Data supplied:
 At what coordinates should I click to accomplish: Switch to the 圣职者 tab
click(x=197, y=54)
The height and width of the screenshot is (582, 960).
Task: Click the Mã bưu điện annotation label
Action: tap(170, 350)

Exercise prompt:
Copy each line of the entries exactly.

Task result:
 At what coordinates should I click to accomplish: Switch to the 圣职者 tab
click(x=197, y=54)
The height and width of the screenshot is (582, 960).
Task: Click the Mã bưu điện annotation label
Action: tap(170, 350)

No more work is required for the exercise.